Interview Experience | Amazon | Data Scientist II Intern
Summary
I successfully secured a Data Scientist II Intern offer at Amazon after navigating a rigorous two-round interview process, which included a challenging coding assessment and a comprehensive technical interview heavily focused on machine learning and statistical concepts.
Full Experience
As a Masters Candidate from a Tier-1 college, I participated in campus hiring for a Data Scientist II Intern role. The internship was for 6 months with a stipend of 1.4 LPM, and the selection process involved two rounds.
Round 1: Standard Coding Test
This round comprised 7 debugging questions, 2 coding questions, a behavioral test, and logical reasoning. I successfully solved all 7 debugging questions. For the coding questions, I passed all 22 test cases for one and 13/16 for the other. I believe my performance in this coding test was strong, as I was the first candidate to be interviewed in the subsequent round. An additional note: the coding round carries significant weightage; I learned this when a placement representative mistakenly forwarded an email from HR with the Chime link, subject-lined 'Importance: High.'
Round 2: Online Interview
This interview was conducted online via Amazon Chime. It covered a broad spectrum of questions, primarily focusing on machine learning and data science principles, along with one algorithm question. I managed to answer almost all questions, with only one or two partially answered. Following this round, I was selected for the position.
Interview Questions (12)
Assumptions of Linear & Logistic Regression
What are the key assumptions underlying Linear Regression and Logistic Regression models?

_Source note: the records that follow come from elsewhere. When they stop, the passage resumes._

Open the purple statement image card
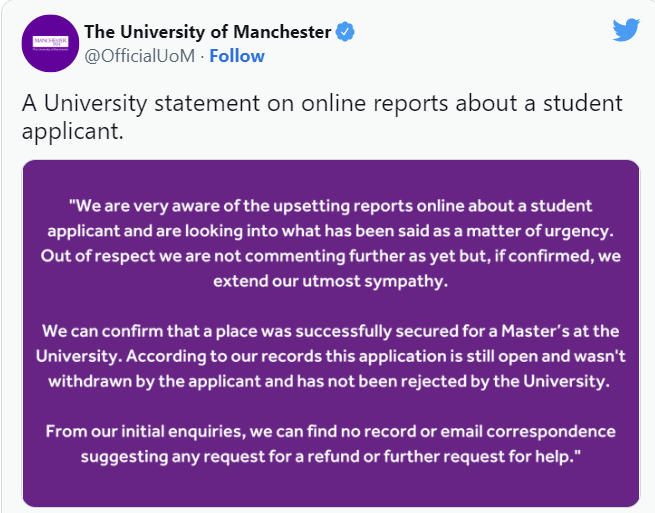Image resolution: width=655 pixels, height=513 pixels. click(x=331, y=333)
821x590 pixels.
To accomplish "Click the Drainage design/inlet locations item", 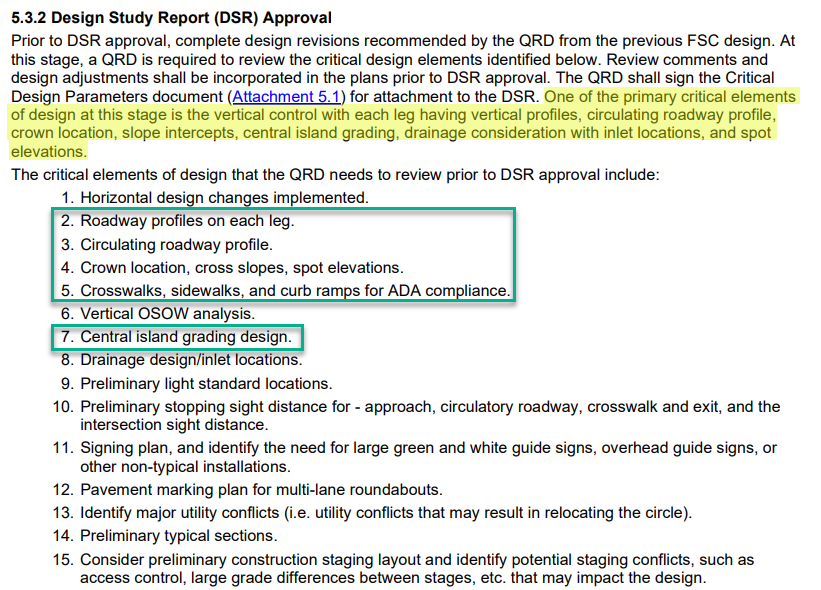I will (191, 360).
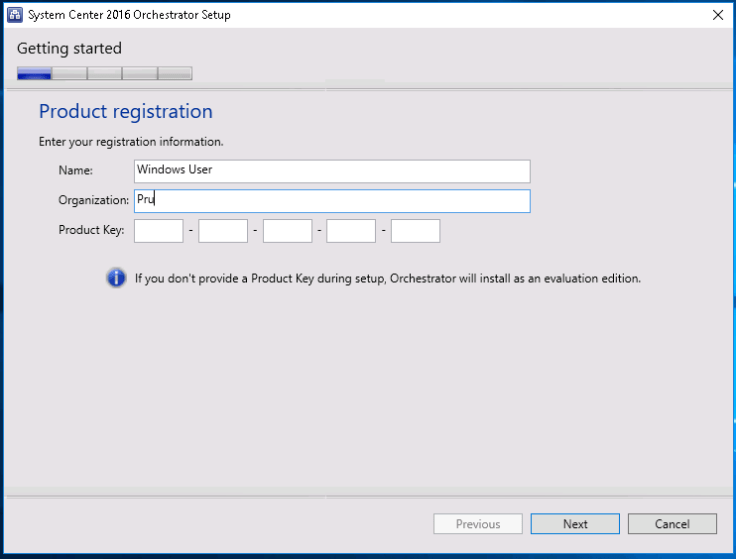Click the fourth progress step segment
The height and width of the screenshot is (559, 736).
139,73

Gradient Descent Variations for Different Scenarios
Given various scenarios regarding the number of examples and features, discuss which variation of Gradient Descent (Batch GD, Stochastic GD, Mini-Batch GD) you would use for each:
1. Less number of examples, less number of features
2. Less number of examples, more number of features
3. More number of examples, less number of features
4. More number of examples, more number of features
Regularization in Linear Regression
How does the regularizing parameter in Linear Regression contribute to preventing both underfitting and overfitting?
Comparing Binary Classifiers with AUC Scores
Given two binary classification models, one with an Area Under the Curve (AUC) of 0.6 and another with an AUC of 0.3, which model would you consider better and why? (The post notes the answer as 0.3)

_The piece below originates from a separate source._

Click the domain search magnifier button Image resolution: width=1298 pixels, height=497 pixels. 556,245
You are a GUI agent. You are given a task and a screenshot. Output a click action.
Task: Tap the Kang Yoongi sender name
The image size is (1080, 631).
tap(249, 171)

Physical Significance of Precision and Recall
Explain the physical significance and practical implications of Precision and Recall metrics in classification tasks.

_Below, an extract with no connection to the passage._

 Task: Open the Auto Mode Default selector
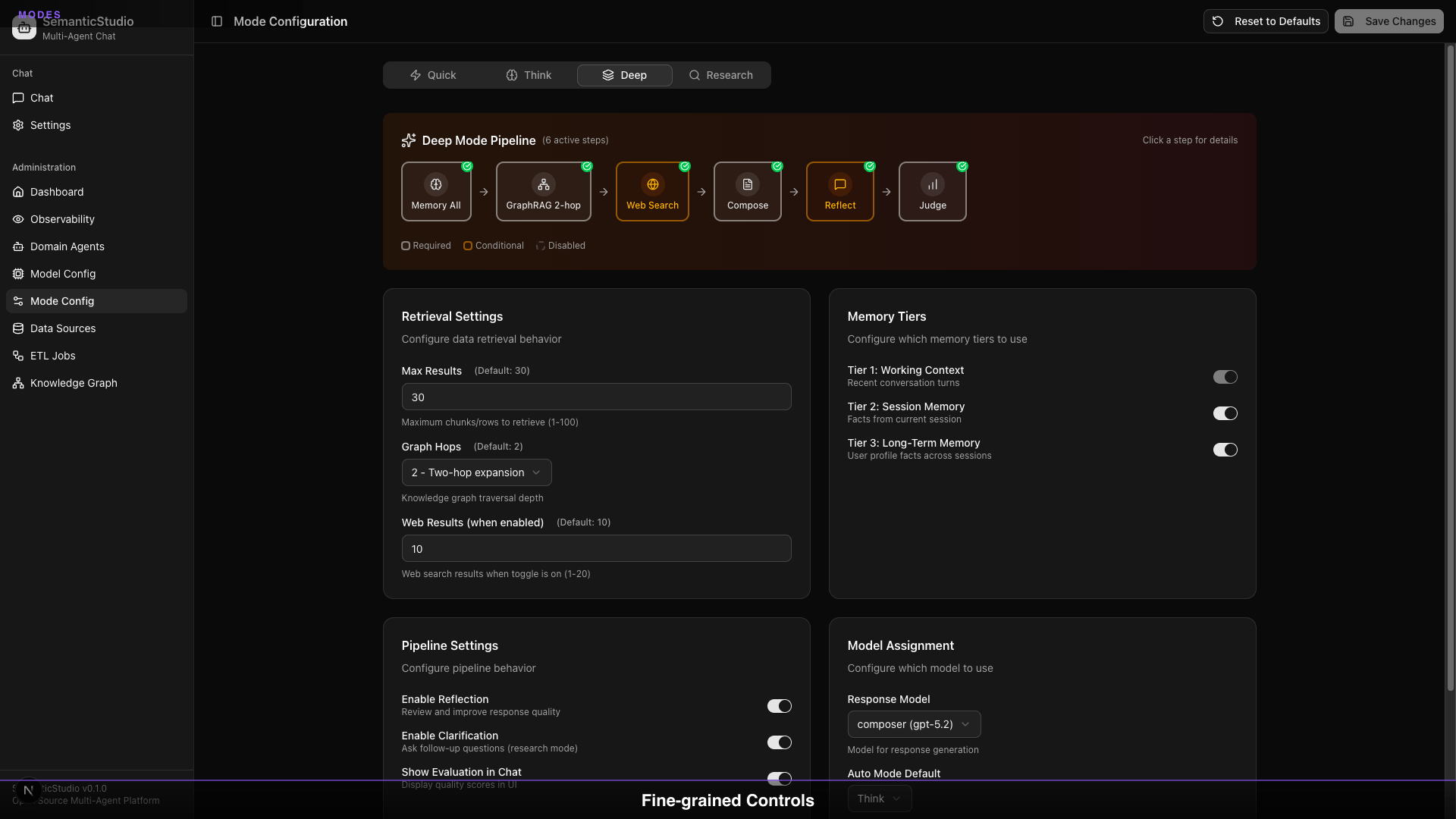(879, 798)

Deep Learning Loss Function Discussion
Elaborate on the loss function used in a deep learning project you have worked on, discussing its choice and implications.
Mathematical Expression for SVM Loss
Can you provide the mathematical expression for the Support Vector Machine (SVM) loss function?
Bias and Variance in Underfitting/Overfitting
Discuss the concepts of bias and variance in the context of underfitting and overfitting scenarios.
Bagging, Bias, and Variance in Decision Trees/Random Forests
Explain the concept of Bagging. Additionally, comment on the bias and variance characteristics when comparing a Decision Tree and a Random Forest, both fitted on the same dataset.
Vanishing/Exploding Gradients Problem
Explain the problem of vanishing and exploding gradients in the context of neural networks and deep learning.
K-Means Clustering Steps
What are the two fundamental steps involved in the K-Means clustering algorithm?
Find Kth Largest Number in an Array
How would you approach finding the Kth largest number in an unsorted array?